Which is where this one pot, easy as can be, pasta comes into play. It uses plenty of basil, some fresh thyme too, and it’s so delicious. Plus, the honest truth? Starting the week off with pasta, especially a one pot pasta, just makes everything better.
So, here are all the details you need to know.
As you might guess, this is pretty simple and straight forward, but I’m throwing in some major flavor throughout.
Start with the pasta. For this particular recipe I like to boil and drain the pasta first, reserving some of that starchy pasta cooking water to help bring the creamy sauce together later. This is key, so make sure you don’t forget to remove a cup of the pasta water before you drain off your pasta.
While the pasta is boiling, start prepping the corn, chopping the garlic, and grab some herbs. The idea is that by the time the pasta is finished boiling, all the other prep work is complete.
Once the pasta has been drained, start cooking the corn in the very same pot you boiled the pasta in. I like to caramelize the corn in a little olive and butter. The oil helps get the perfect color, while the butter adds flavor. Add in fresh garlic and thyme and immediately your kitchen is going to smell amazing. Garlicky, buttery, and with hints of sweet corn and thyme.
If corn is not your thing, I would recommend using chopped zucchini instead. That will be equally delicious.
Now, add that reserved pasta cooking water, creamy ricotta cheese, and a touch of sweet slightly tangy brie cheese. Yes, that would be both ricotta AND brie cheese. They melt together and create the most luscious, creamy sauce. It’s light but still feels a little indulgent. Using just a little brie really goes a long way here. It provides both creaminess and flavor but doesn’t overpower the ricotta.
Plus, I LOVE the pairing of sweet corn and Brie. There’s something so special about this flavor combination. It’s just good. Trust me.
Next, white wine, just a splash. It’s delicious and adds a nice flavor. But of course, if you and your family don’t drink wine, you can simply use a splash of white vinegar, chicken broth, or vegetable broth. My first choice would be to use the vinegar, then the broth.
Once the sauce comes together, add back the pasta and plenty of garden-fresh basil. Finish with fresh lemon zest and juice to really pull everything together.
And that’s it. Serve this up while it’s warm and every bowl at the table will come back to the sink clean. This really is that good.
It’s an easy, flavorful pasta that could not be better for a busy night. Bonus? The leftovers are great warm or chilled the following day for lunch.
Tip? Add a couple handfuls of baby spinach to boost the greens! Now you basically have pasta salad. So very balanced for a Monday! Enjoy everyone!

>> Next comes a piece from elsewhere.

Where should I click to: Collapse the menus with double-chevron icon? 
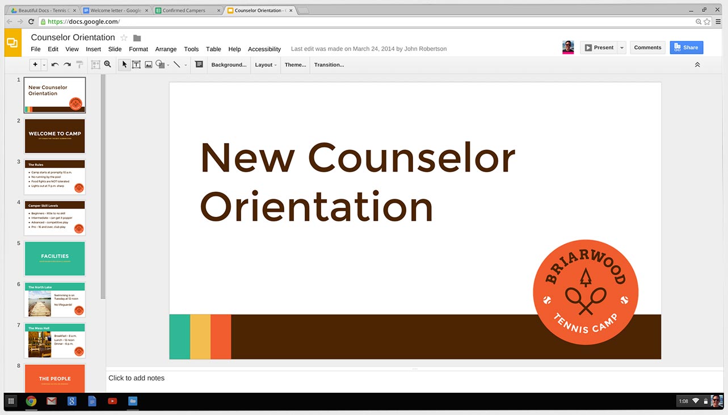697,65
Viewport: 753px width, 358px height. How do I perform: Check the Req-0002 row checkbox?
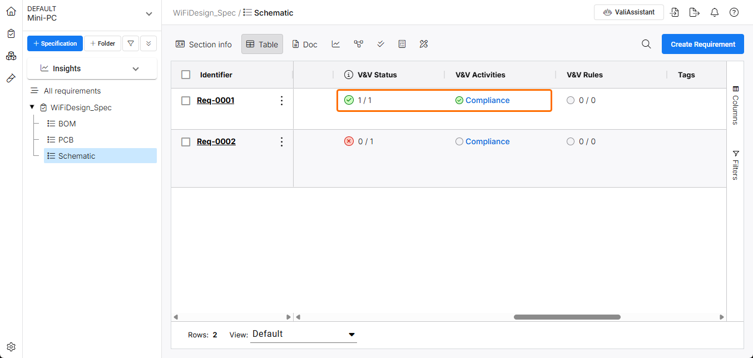click(x=186, y=142)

If you make this one pot lemon basil, corn, and ricotta pasta be sure to leave a comment and/or give this recipe a rating! Above all, I love to hear from you guys and always do my best to respond to each and every comment. And of course, if you do make this recipe, don’t forget to tag me on Instagram! Looking through the photos of recipes you all have made is my favorite!
Nutritional information is only an estimate. The accuracy of the nutritional information for any recipe on this site is not guaranteed.
Such a summery dish!! Love the flavors. Looks and tastes super fancy but is quick and easy. We will definitely make this again.
Thank you so much Sarah! I am so glad this recipe turned out so well for you! xTieghan
This looks so good! If I use frozen or canned corn in place of ears, about how much do you recommend?
Hey Jessica,
I would use 1-2 cups. I hope you love the recipe, please let me know if you have any other questions. xTieghan
Cannot wait to try this recipe! Which Staub pan is this? I think I need it on my life! ?
Hey Nichole,
Here is the link for the Staub! https://rstyle.me/+YJIyTpue-XplkCFklDLCng
I hope you love the recipe, please let me know if you have any other questions! xTieghan
So, first of all, I forgot to add in the Olive Oil (good thing I added a TAD extra butter. Then, I subbed the cheese for goat cheese cream cheese (Trader Joe’s), Sheep Milk Feta, and a splash of Mooala (Oat/Coconut milk to cut some of the tanginess of the 2 cheeses). Then, I realized my fresh basil was bad, so I left it out. Further, I’m a wimp and only used half of the crushed red pepper. This dish was STILL ridiculous b/c Tieghan is a magician and everything she introduces to us is impossible to mess up. Thank you, TG for blessing so many daily and for making me feel like a real chef!
So, first of all, I forgot to add in the Olive Oil (good thing i added a TAD extra butter. Then, I subbed the cheese for goat cheese cream cheese (Trader Joe’s), Sheep Milk Feta, and a splash of Mooala (Oat/Coconut milk to cut some of the tanginess of the 2 cheeses). Then, I realized my fresh basil was bad, so I left it out. Further, I’m a wimp and only used half of the crushed red pepper. This dish was STILL ridiculous b/c Tieghan is a magician and everything she introduces to us is impossible to mess up. Thank you, TG for making me feel like a real chef!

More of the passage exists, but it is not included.